Neither Inside, Nor Outside

 In a country where oblivion is who gathers the remains of the city, where the blanks of collective memory decide about the changes in power and the markets, the work of LIHIE TALMOR functions as a film of the subversive unconscious.

Her works fix and retain, in a sort of miniature map of the semiotic memory of the group, the tiny settings of conscience, the meticulous task of separating and uniting, holding back and liberating. There, where the individual is alert, attentive to what he sees and to what happens, in that space of tension where the accent of conscience is formed, LIHIE builds small texts which work as nodules, hinges, transit structures representing nothing but the very gesture making them, the accumulation that makes words and actions probable.

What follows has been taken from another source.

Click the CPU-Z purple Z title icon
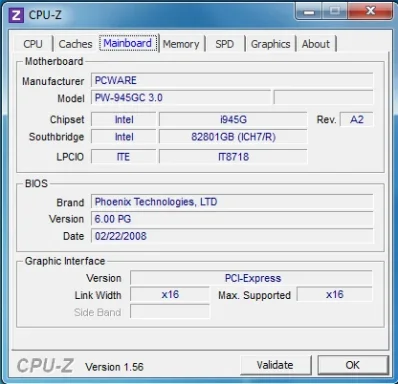 pos(16,15)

The work of LIHIE TALMOR is not a window refracting reality as its reference, nor a simulacrum writing substituting reality under the illusion of a collection of topics. In her works, "the city", "the body" and "the memory" are inclusive; the constructive shapes of the pieces permeate from inside and cannot be described from outside, as if "the city", for example, was the containing horizon of the traces. We are not before lines, denoting volumes describing a course that can be outlined; here, the place where matter is curved and the material is hollowed works as "the double figural" of an atavistic operation, secretly linked to collective gestures, to ways of delivering, of placing, of organizing. However, more than in the sedimentary levels of memories, which undoubtedly permeate the decisions on technique and image fixation, the work of LIHIE is organized somewhere else.

Against the idea of a work that stems from an "intimate inside" I would like to propose a different reading, in which LIHIE's works appear as if  "delivering externals". The act of disposing of an "inwardness" is here distributed. The ego is dispersed and one cannot find an "intimate" background referring to the being, to its existential dilemmas, to its private obsessions. Even though the works are charged with strong introspection, it is also true that they disintegrate the pulsional contents of the self and crystallize in "useless" structures personal and alien, original and gregarious, unique and promiscuous.

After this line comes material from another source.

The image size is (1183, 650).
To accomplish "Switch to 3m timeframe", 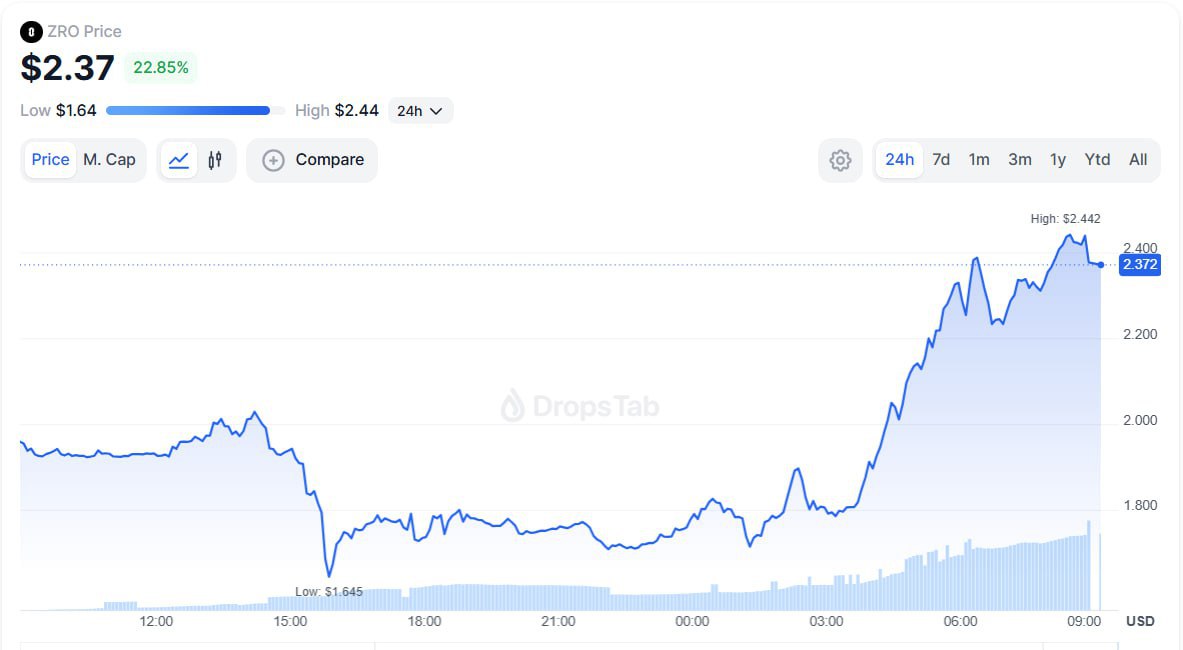I will point(1019,160).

We are before a unique figure within the visual universe in Venezuela, somehow because, as opposed to other artists, where craft is believed  to be something by itself, LIHIE's work makes good use of the biographic and psychographic contents of techniques and of image fixation.

LIHIE knows that in art there is not such thing as neutral spaces, she works on an over-codification of art history. In Venezuela one sometimes feel that the artists have not done with modernism and are trapped in the instinctive spontaneism of late modernism. LIHIE's works, on the contrary, evidence an awareness of intertextuality and offer a diagonal, more impure reading of the cultural field where they are created.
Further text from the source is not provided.